Incoherent inelastic neutron scattering -- Vanadium

Experimental data

The following is a typical experiment I(Q,E) data for a Vanadium plate measured at the SNS ARCS insturment.

Scattering Cross Section

Incoherent inelastic neutron scattering spectra are easiest to interpret. The coherent neutron scattering length of Vanadium is far less than its incoherent neutron scattering length, making it an ideal example for illustrating incoherent inelastic scattering, and a standard calibration sample for neutron experiments.

The one-phonon incoherent inelastic neutron scattering cross section for a single-element material is given by

$$ \left( \frac{d^2\sigma}{d\Omega dE_f} \right) _{\pm 1} = \frac{\sigma_{inc}}{4\pi} \frac{k_f}{k_i} N \; \frac{\hbar^2Q^2}{2M} \exp(-2W) \frac{Z(E)}{E} \left \{ \coth \left( \frac{E}{2k_B T} \right) \pm 1 \right \}/2 $$

where $k_i$, $k_f$ is the momentum of the incident and outgoing neutron, respectively, $Q$ is the momentum transfer, $E$ is the energy transfer, $\left\{ \coth \left(\frac{E}{2k_B T} \right) \pm 1 \right\}/2$ is the thermal factor, and $Z(E)$ is the phonon density of states as a function of phonon energy $E$.

Q-dependency

One can see the (Q,E) distribution solly depends on the phonon Density of States (DOS) of the sample.

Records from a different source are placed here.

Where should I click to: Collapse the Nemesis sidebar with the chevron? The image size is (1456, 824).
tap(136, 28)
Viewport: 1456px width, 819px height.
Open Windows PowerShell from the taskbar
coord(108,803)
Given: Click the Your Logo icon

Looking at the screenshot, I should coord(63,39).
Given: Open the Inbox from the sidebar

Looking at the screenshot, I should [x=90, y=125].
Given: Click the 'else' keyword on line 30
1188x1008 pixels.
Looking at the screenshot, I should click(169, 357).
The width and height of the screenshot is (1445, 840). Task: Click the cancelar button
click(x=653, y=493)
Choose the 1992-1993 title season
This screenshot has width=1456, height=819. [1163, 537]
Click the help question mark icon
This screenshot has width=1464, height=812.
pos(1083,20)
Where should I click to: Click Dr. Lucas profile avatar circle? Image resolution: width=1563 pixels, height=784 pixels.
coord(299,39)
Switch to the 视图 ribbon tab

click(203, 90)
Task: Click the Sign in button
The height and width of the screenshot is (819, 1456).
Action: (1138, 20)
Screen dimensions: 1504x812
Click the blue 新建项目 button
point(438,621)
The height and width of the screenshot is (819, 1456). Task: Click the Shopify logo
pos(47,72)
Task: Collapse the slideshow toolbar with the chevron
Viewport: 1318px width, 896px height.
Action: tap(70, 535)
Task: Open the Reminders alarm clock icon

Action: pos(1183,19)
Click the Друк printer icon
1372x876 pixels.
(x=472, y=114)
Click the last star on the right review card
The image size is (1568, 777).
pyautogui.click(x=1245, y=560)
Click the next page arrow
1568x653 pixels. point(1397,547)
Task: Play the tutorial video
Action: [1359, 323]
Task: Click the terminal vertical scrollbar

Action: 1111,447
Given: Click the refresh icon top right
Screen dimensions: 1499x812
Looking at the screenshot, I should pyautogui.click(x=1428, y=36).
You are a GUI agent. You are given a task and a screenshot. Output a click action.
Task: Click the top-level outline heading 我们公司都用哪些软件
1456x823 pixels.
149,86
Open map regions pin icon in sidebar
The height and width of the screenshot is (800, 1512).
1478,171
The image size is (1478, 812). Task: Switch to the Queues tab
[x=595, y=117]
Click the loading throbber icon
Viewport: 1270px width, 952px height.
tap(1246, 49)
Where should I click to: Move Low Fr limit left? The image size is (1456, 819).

This property makes the spectra easy to understand and interpret. Let us take a more careful look at the various factors in this formula.

The factor $2W$ is the Debye-Waller factor $$ 2W = \frac{\hbar^2 Q^2}{2M} \int \frac{1}{E} \coth(\frac{1}{2}\beta E) Z(E) dE $$

which can be rewritten as

$$ 2W = C_{DW} Q^2 $$ and $$ C_{DW} = \frac{\hbar^2}{2M} \int \frac{1}{E} \coth(\frac{1}{2}\beta E) Z(E) dE $$

The $Q$ dependency of the spectrum is solely determined by the term

$$ \frac{\hbar^2 Q^2}{2M} \exp(-C_{DW} Q^2) $$

The following is an interactive plot of I(Q) in which you can play with the $C_{DW}$ factor.

$C_{DW} = $ $Q_{max} = $

E-dependency

is governed by $$ \frac{Z(E)}{E} \left \{ \coth \left( \frac{E}{2k_B T} \right) \pm 1 \right \}/2 $$ Both the thermal factor $ \left \{ \coth \left( \frac{E}{2k_B T} \right)\pm 1 \right \}/2$ and density of states $Z(E)$ are easy to understand. The additional $\frac{1}{E}$ factor comes from the amplitude of the vibration: $$ \hbar \omega \sim m \omega^2 \langle u^2 \rangle $$ and $$ \langle u^2 \rangle \sim 1/\omega \sim 1/E $$ The following is an interactive plot of the thermal factor. You can play with the temperature slider on the right to see how detailed balance change with temperature.

$T = $

One observation of this plot is that the thermal factor diverges near $E=0$. Indeed, it diverges by $1/E$ near $E=0$. Considering the additional $1/E$ factor from the amplitude of vibration, the scattering intensity would have diverged by $1/E^2$ without considering the behavior of the density of states. Actually, for 3D systems, the behavior of DOS near $E=0$ goes with $$ Z(E) \sim E^2 $$ and the one-phonon scattering intensity should approach a constant at $E=0$.

Modeled IQE

As shown above, the $Q$ and $E$ dependencies of scattering intensities for incoherent phonon scattering are separable, and it is easy to model the full $I(Q,E)$ given Density of States:

Dark angle

Multi-phonon scattering

MCViNE simulation results

MCViNE simulation automatically takes care of all the factors presented above. In addition, it also takes care of factors such as instrument resolution, dynamical range, sample geometry, and multiple scattering.